Feathers

Feet on the Ground, Head in the Clouds

An original retelling of a classic Jewish fable.

 

“Well, look,” said the captain.  “That’s something you don’t see every day.”

The ship had stopped, as much as a sailing ship on the sea can, and the entire crew had gathered on deck.  Some looked at each other nervously, while others gazed out over the water in awe.

In the water before the boat stood a bird.  A bird, standing in the sea. Standing. Like a vision out of a dream.

The size of the thing was beyond comprehension.  The warm water of the sea lapped around its ankles, and the top of its crest scraped across the clear blue sky.  The captain could just see the great feathered head twitching this way and that. As though the bird were listening to something.
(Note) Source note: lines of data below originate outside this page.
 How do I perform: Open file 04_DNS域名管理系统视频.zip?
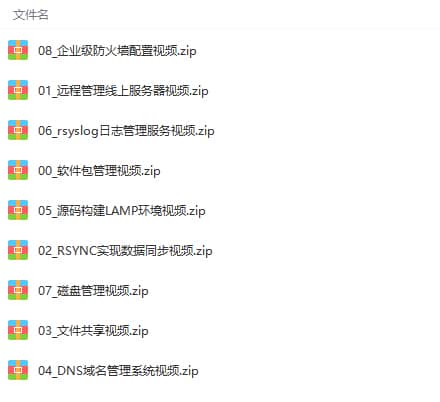118,371

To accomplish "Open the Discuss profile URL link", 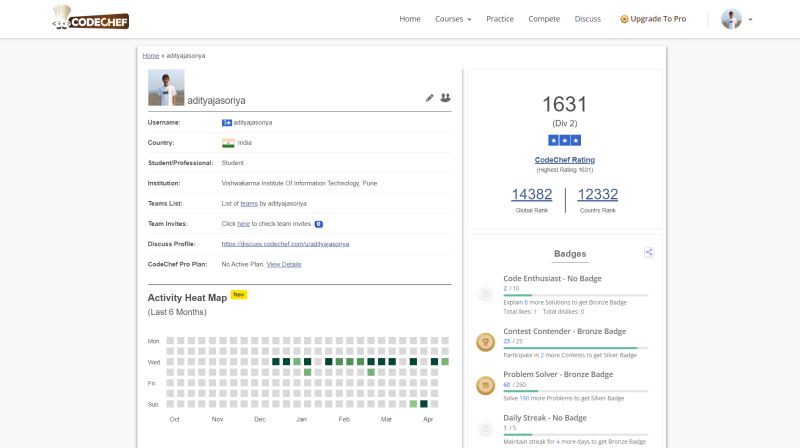I will point(285,244).
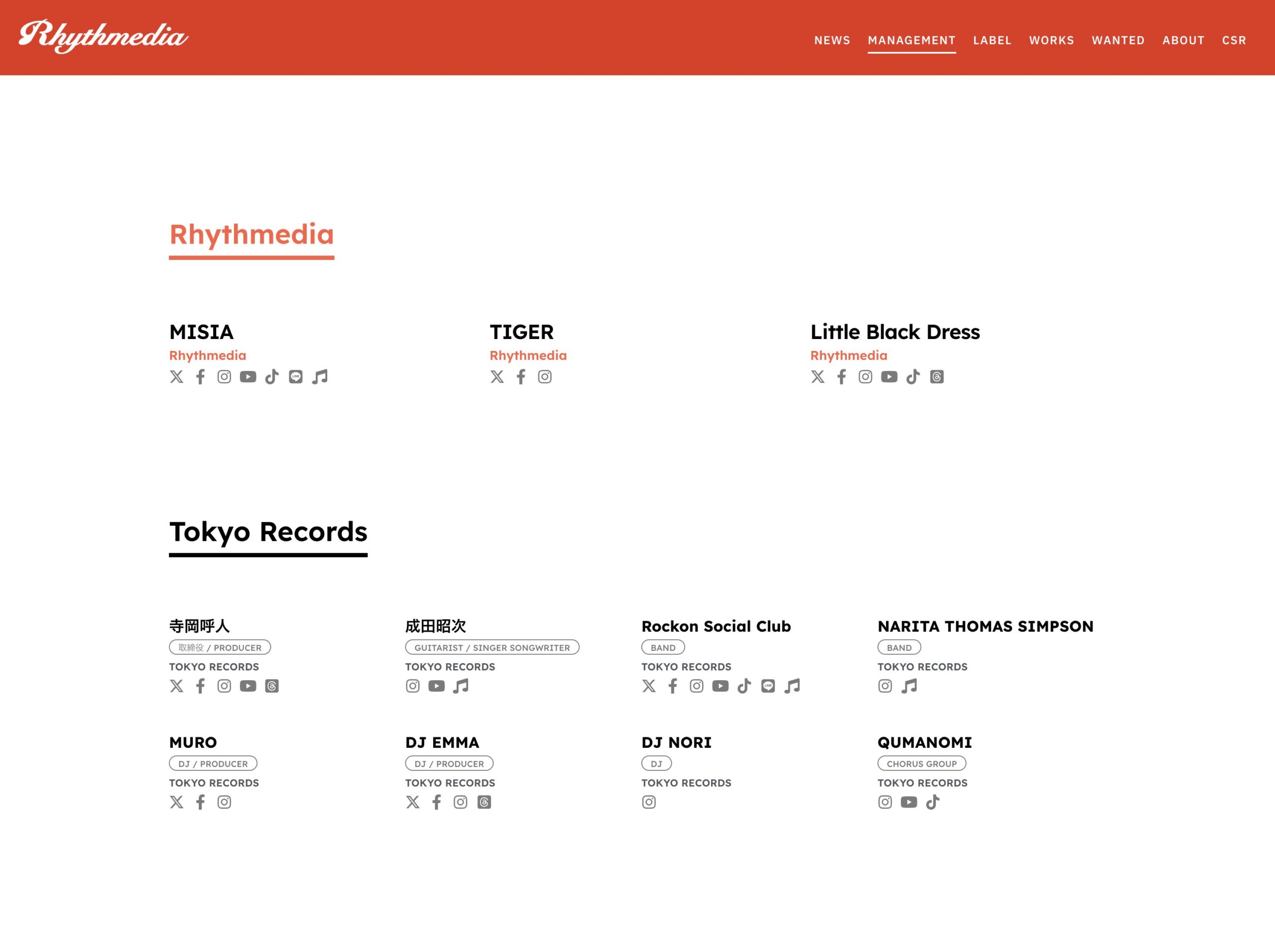Click Rockon Social Club music note icon
1275x952 pixels.
792,686
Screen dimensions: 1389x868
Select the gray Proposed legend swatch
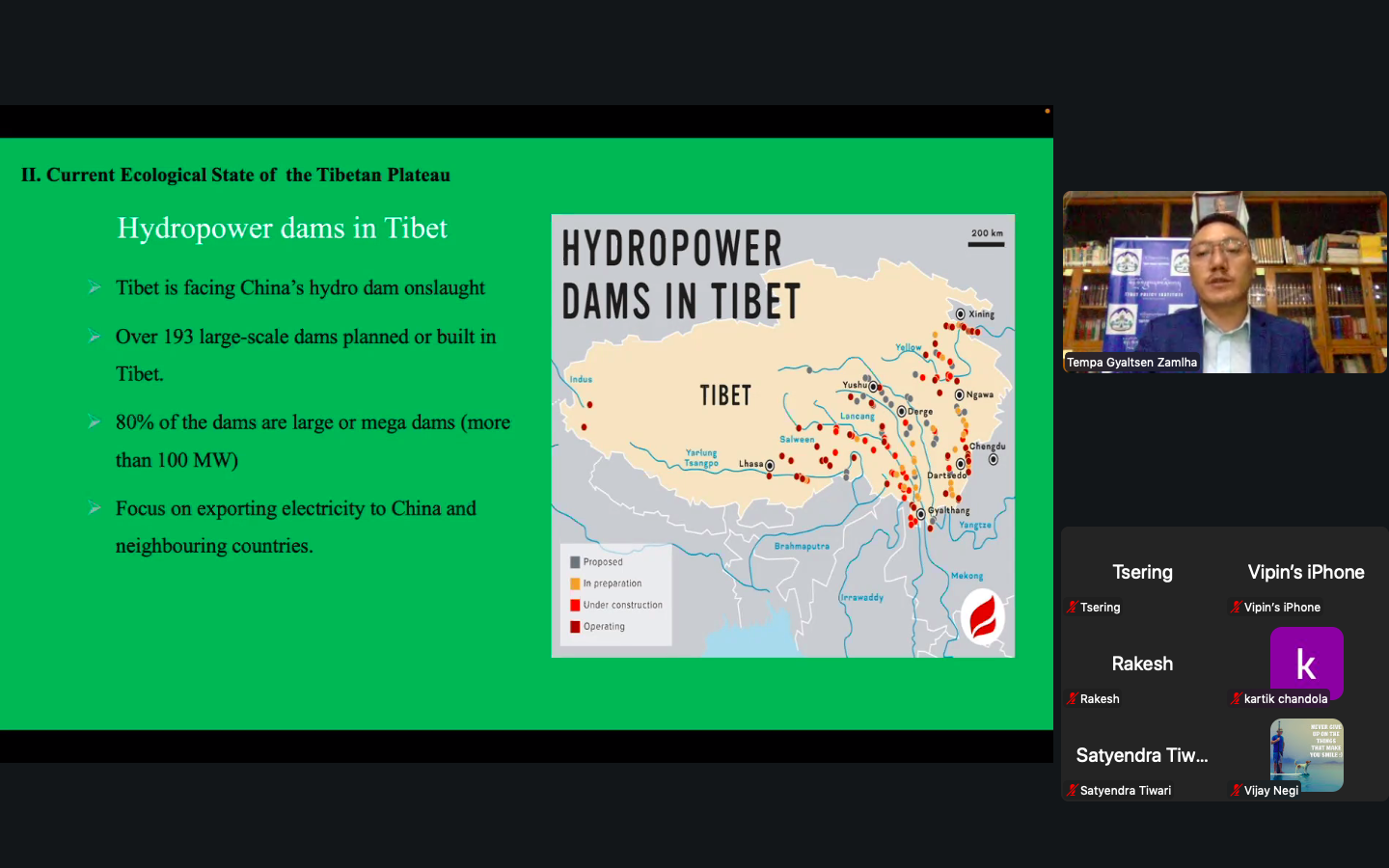pyautogui.click(x=575, y=562)
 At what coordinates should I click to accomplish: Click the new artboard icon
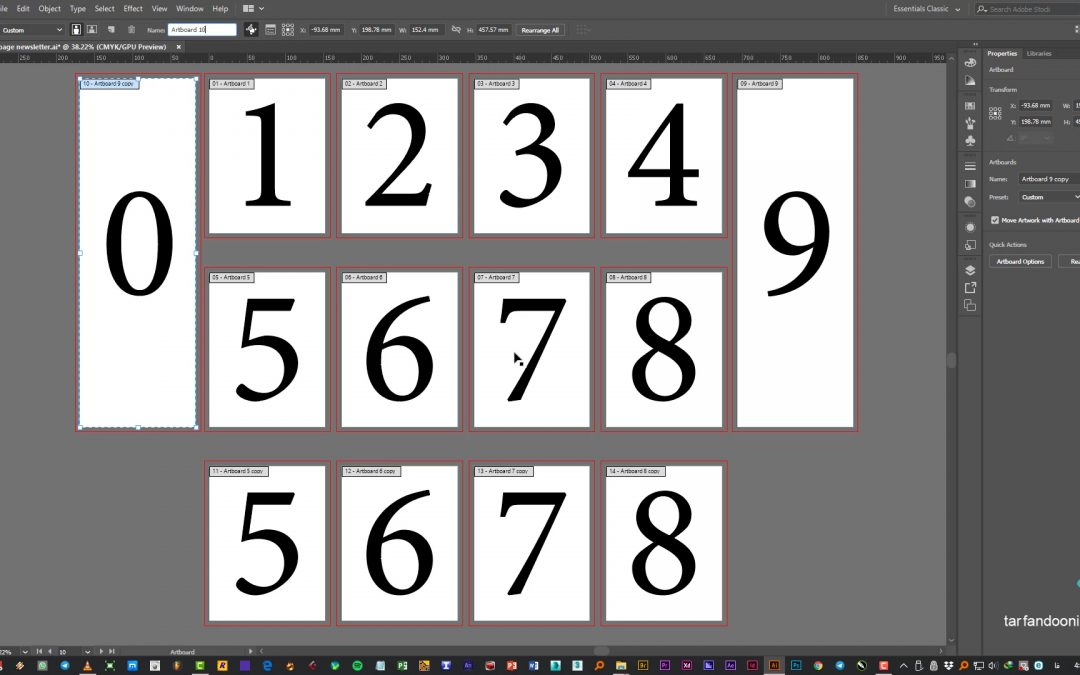pyautogui.click(x=110, y=30)
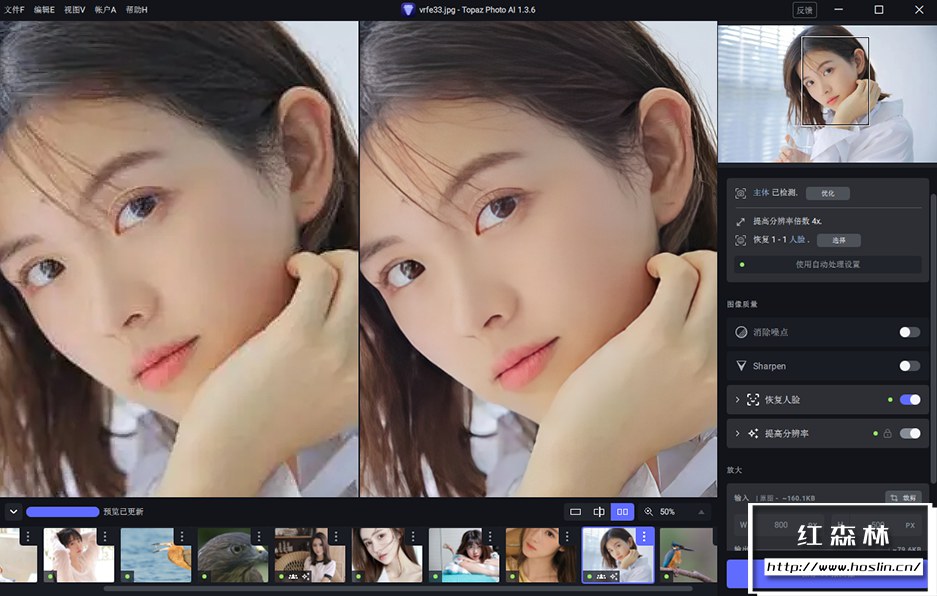Click the lock icon on 提高分辨率 row
Image resolution: width=937 pixels, height=596 pixels.
point(887,433)
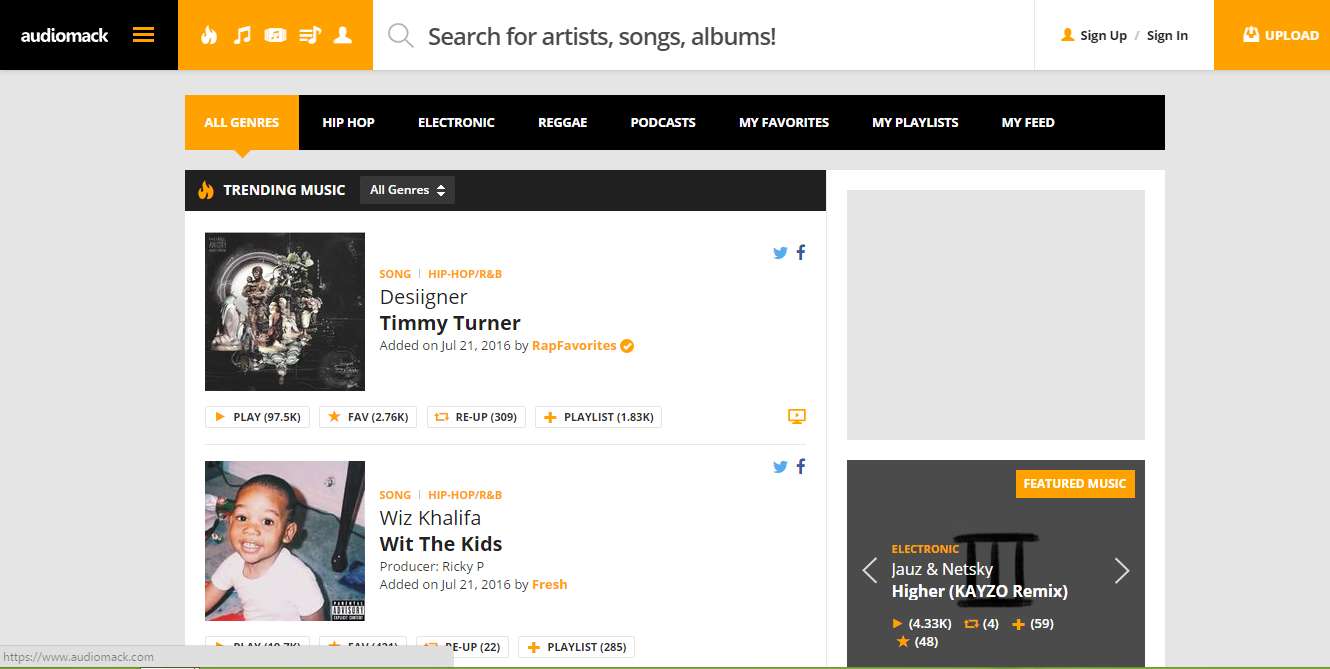Click the playlists icon in orange toolbar

(x=310, y=35)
“What do you want us to do?” whispered the first mate finally, breaking the tense and reverential silence.

“Hmm,” said the captain.  “It is a sticky question, very sticky.”  He gazed up at the bird’s tremendous pointed beak, and down at its tremendous scaly legs.  “Well, look,” he said finally.  “The water barely comes up to the thing’s ankles.”

“Yes, captain.”

“Hmm.”  The captain frowned in thought.  After several moments, he nodded, satisfied.

“We are all very smelly,” he declared.  “And the water here is clearly quite shallow.  We shall all have a bath."

The crew looked at the captain, and then at the bird, and shifted uncomfortably.

“We shall what, now?” asked the first mate.

“A bath!  It’s just the thing.  Hop to, hop to.”  The captain began removing his own shirt.

“But, captain,” ventured the ship’s carpenter.  “The bird.”

“Yes.  Quite an amazing thing to see.”

“You want us to… bathe at its feet?”

“Well, look.  The water must be shallow here, see how it laps about the great beast’s ankles?”

“Yes, but-”

“And don’t you agree we’ve all gone a bit smelly?”

“Of course, but-”

“Then off with your clothes, my lads, and into the water we go!”

The crew looked around at each other, and began reluctantly to remove their garments.

“Halt!” declared a deep, booming voice from above.  The crew quaked in fear, and the captain dropped his trousers with a startled cry.  Had the great bird spoken?  But no, this voice seemed to have come from close by, even from his own rigging, though when he looked up, he could see no one there.

“What was that?” the captain called up to the sky.

“Halt!  Do not bathe here, beneath the feet of the great Ziz!”

The captain looked up at the gigantic bird.  It fluffed and shifted its wings, and the captain felt his hair blow back in the sudden breeze.  “You mean that great big bird?”

“That’s the one.”

“Well, look.  Why not?”

“Because,” said the voice, “I am a heavenly messenger sent from on high to deliver this message: don’t.”

“But the water is so shallow, and who knows when we shall have the chance again?  I do not know if heavenly messengers have noses, sir or madam, but if you do, you must realize how much we need it.”

“Be that as it may, your lack of hygiene is of no importance.”

“Why?”

“Because… the water here is not so shallow as you think.”

“It’s not?” The captain looked down at the water again.  “But it only comes up to this very large bird’s ankles.”

“But the bird,” declared the heavenly messenger, “has really very tall feet.”

“Hmm,” said the captain.  “How tall?”

“So tall.”

“How do you know?”

“How do I- I’m a heavenly messenger!”

“Still,” the captain sniffed.

“If you must know,” said the heavenly messenger, “I once saw a carpenter drop his hatchet over the side of his ship, right at the very spot where you are now, and it took… seven… YEARS to reach the bottom!"

“Seven years!” gasped the captain.  “You don’t say!”

“I do say.”

“Hmm,” said the captain.  “That really is very deep.”

“As I said,” said the heavenly messenger.

The captain looked at the bird with newfound respect, and then picked up his shirt with a sigh.  “Sorry, lads,” he said.  “Looks like there’s no bath in store for us, after all.”

The crew stopped fiddling with bits of clothing and did their best to look sorry.

“Well, look,” said the captain.  “It cannot be helped.  We’d best move off.  Now, where has my mate gone off to?”

Above it all, the Ziz scratched its head against the dome of the sky and listened to the call of the birds on the breeze, and for that moment cared not a bit for the world below - hardly remembered it was there.